[Item-finding listing]
━━━━━━━━━━━━━━━━━━━━━━━━━━━━━━

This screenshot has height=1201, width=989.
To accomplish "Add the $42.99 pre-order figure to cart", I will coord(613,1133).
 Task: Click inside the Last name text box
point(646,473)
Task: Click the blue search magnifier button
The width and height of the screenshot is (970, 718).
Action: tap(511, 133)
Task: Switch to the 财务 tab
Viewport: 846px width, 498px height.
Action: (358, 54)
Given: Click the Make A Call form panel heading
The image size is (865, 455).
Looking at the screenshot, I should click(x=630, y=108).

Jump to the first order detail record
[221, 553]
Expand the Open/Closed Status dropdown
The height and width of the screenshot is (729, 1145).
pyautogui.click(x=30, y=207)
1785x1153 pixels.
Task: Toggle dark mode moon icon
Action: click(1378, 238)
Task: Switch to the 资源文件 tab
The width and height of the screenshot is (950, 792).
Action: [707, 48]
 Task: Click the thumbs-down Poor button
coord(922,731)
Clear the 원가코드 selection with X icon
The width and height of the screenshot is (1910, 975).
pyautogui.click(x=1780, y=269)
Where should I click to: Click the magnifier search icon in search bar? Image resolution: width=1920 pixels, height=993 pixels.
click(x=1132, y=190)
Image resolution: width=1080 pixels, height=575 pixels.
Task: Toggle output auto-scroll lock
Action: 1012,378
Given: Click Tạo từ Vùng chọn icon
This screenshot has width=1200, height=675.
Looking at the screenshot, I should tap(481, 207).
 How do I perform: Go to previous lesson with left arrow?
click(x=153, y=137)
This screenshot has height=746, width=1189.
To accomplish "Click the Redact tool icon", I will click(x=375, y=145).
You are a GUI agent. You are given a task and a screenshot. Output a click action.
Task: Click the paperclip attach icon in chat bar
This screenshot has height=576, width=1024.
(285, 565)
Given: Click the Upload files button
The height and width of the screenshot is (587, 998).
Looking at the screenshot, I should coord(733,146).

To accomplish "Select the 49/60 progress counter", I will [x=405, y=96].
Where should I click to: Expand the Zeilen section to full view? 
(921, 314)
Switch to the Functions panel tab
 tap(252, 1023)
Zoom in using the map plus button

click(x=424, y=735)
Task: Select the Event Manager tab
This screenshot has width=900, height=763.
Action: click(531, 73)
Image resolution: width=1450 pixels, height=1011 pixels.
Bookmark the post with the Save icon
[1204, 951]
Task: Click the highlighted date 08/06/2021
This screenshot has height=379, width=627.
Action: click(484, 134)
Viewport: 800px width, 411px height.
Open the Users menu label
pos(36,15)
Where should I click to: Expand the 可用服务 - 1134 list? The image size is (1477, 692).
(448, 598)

━━━━━━━━━━━━━━━━━━━━━━━━━━━━━━

• **EXERCISE TASK**
Rewrite the listing above, changing each "Where should I click to" to "Where do I click to" and leaving every other line as it is.

• **SOLUTION TO THIS EXERCISE**
This screenshot has height=1201, width=989.
To accomplish "Add the $42.99 pre-order figure to cart", I will coord(613,1133).
 Task: Click inside the Last name text box
point(646,473)
Task: Click the blue search magnifier button
The width and height of the screenshot is (970, 718).
Action: tap(511, 133)
Task: Switch to the 财务 tab
Viewport: 846px width, 498px height.
Action: (358, 54)
Given: Click the Make A Call form panel heading
The image size is (865, 455).
Looking at the screenshot, I should click(x=630, y=108).

Jump to the first order detail record
[221, 553]
Expand the Open/Closed Status dropdown
The height and width of the screenshot is (729, 1145).
pyautogui.click(x=30, y=207)
1785x1153 pixels.
Task: Toggle dark mode moon icon
Action: click(1378, 238)
Task: Switch to the 资源文件 tab
The width and height of the screenshot is (950, 792).
Action: [707, 48]
 Task: Click the thumbs-down Poor button
coord(922,731)
Clear the 원가코드 selection with X icon
The width and height of the screenshot is (1910, 975).
pyautogui.click(x=1780, y=269)
Where do I click to: Click the magnifier search icon in search bar? Image resolution: width=1920 pixels, height=993 pixels.
click(x=1132, y=190)
Image resolution: width=1080 pixels, height=575 pixels.
Task: Toggle output auto-scroll lock
Action: 1012,378
Given: Click Tạo từ Vùng chọn icon
This screenshot has width=1200, height=675.
Looking at the screenshot, I should tap(481, 207).
 How do I perform: Go to previous lesson with left arrow?
click(x=153, y=137)
This screenshot has height=746, width=1189.
To accomplish "Click the Redact tool icon", I will click(x=375, y=145).
You are a GUI agent. You are given a task and a screenshot. Output a click action.
Task: Click the paperclip attach icon in chat bar
This screenshot has height=576, width=1024.
(285, 565)
Given: Click the Upload files button
The height and width of the screenshot is (587, 998).
Looking at the screenshot, I should coord(733,146).

To accomplish "Select the 49/60 progress counter", I will [x=405, y=96].
Where do I click to: Expand the Zeilen section to full view? 
(921, 314)
Switch to the Functions panel tab
 tap(252, 1023)
Zoom in using the map plus button

click(x=424, y=735)
Task: Select the Event Manager tab
This screenshot has width=900, height=763.
Action: click(531, 73)
Image resolution: width=1450 pixels, height=1011 pixels.
Bookmark the post with the Save icon
[1204, 951]
Task: Click the highlighted date 08/06/2021
This screenshot has height=379, width=627.
Action: click(484, 134)
Viewport: 800px width, 411px height.
Open the Users menu label
pos(36,15)
Where do I click to: Expand the 可用服务 - 1134 list? The image size is (1477, 692).
(448, 598)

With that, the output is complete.